Australia. With Australia’s flag carrier part of
American’s One World alliance, AAdvantage miles (and until the merger is
complete, US Airways Dividend Miles) are the most reliable for Economy
Class travel to Australia. Delta is also a strong contender if you are
able to get to Los Angeles, where partner Virgin Australia has good
availability of reward seats, but Delta’s 100,000 mile entry level price
is the highest of the major programs.


  • looked at award data for 5 U.S. frequent flier
    programs, which cover about 90% of U.S. airline mile program membership
    (American AAdvantage, Delta SkyMiles, United MileagePlus, Southwest
    Rapid Rewards, and JetBlue TruBlue. Searches via AAdvantage covered US
    Airways flights, with award charts recently re calibrated, though select
    US Airways rewards remain priced differently during the merger
  • 7 major award regions were examined, representing over 97% of
    desired award travel according to a recent survey of 1,600 program
  • Data was collected from airline websites for a pair of travelers
    with partner options included. Reward calendars were not relied upon;
    several hundred thousand route / date pair queries were made.

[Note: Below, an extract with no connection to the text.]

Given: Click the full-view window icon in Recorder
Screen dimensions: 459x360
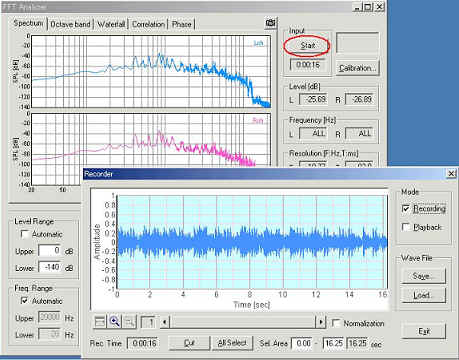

  • Airfare data represents the average of lowest available airfares on
    the days in the study for 7 day roundtrips. Southwest fares are not
    included in third party distribution systems, and are thus not part of
    the airfare averages.
  • Identical origin / destination pairs were used for all airlines when
    possible. Southwest and JetBlue do not serve all destinations served by
    the global airlines, and a subset was used for their results.
  • Airports covered represent approximately 50% of U.S. airline
    passenger traffic, and for non-U.S. destinations they include gateways
    to countries that represent over 50% of travel to the 7 major award
    regions chosen.
  • Averages factor multiple award price subregions within regions such as Asia and South America.
  • Availability not shown on host airline websites is not included in
    this data in the interest of replicating the experience of typical
    consumers and promoting better transparency on airline websites.
  • Data covers April 15, 2014 – December 31, 2014, and the lowest priced option on each day was chosen.
  • Data reflects new pricing imposed by American and Southwest as well
    as the exit of US Airways from Star Alliance and entry into OneWorld,
    with availability reflected in American AAdvantage searches.